Whenever an exception is fired by some situation not foreseen during development, we can trace the exception in Zope logs or in the console itself. Many times during development, it's more useful to get direct access to the exception's context to better understand the problem. PDBDebugMode, a postmortem debugger, allows us to do that. It opens a pdb prompt to let us get our hands dirty.

How to do it…

  1. Add a Products.PDBDebugMode line in the eggs parameter of the [buildout] part.
    [buildout]
    ...
    
    # Add additional eggs here 
    eggs = 
        iw.debug 
        Products.DocFinderTab 
        Products.Clouseau
     Products.PDBDebugMode
    
  2. Rebuild the Zope instance:
     ./bin/buildout
    
  3. Test PDBDebugMode.

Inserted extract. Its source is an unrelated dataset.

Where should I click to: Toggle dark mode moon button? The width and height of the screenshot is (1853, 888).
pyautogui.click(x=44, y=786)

As we said earlier, from now on every time Zope fires an exception (if running in debug mode), a pdb (not an ipdb though) will prompt us to inspect the context.
    • For an easy test, we must first tell Zope to pay attention to (that is, not ignore) the kind of exceptions we are going to produce. Open your browser and go to http://localhost:8080/plone/prefs_error_log_form and delete the NotFound line in Ignored exception types field (or you can also follow the ipzope example we included in Accessing an IPython powered shell earlier).
    • Then type any URL that you know doesn't exist, like http://localhost:8080/plone/doesnt-exist.

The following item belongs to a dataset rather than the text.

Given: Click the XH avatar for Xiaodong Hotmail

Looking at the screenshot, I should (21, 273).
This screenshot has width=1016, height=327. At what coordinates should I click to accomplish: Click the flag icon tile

    Now check your console. You will see a pdb prompt waiting for you. Unluckily, this example is not a very good one because the exception was fired by the ZPublisher (try writing self in the console), so we can't see familiar code.

Note

You can suffer problems with PDBDebugMode such as triggering on at unexpected times, causing apparent slowness, or freezes. Thus, if your instance doesn't seem to be responding, check its console.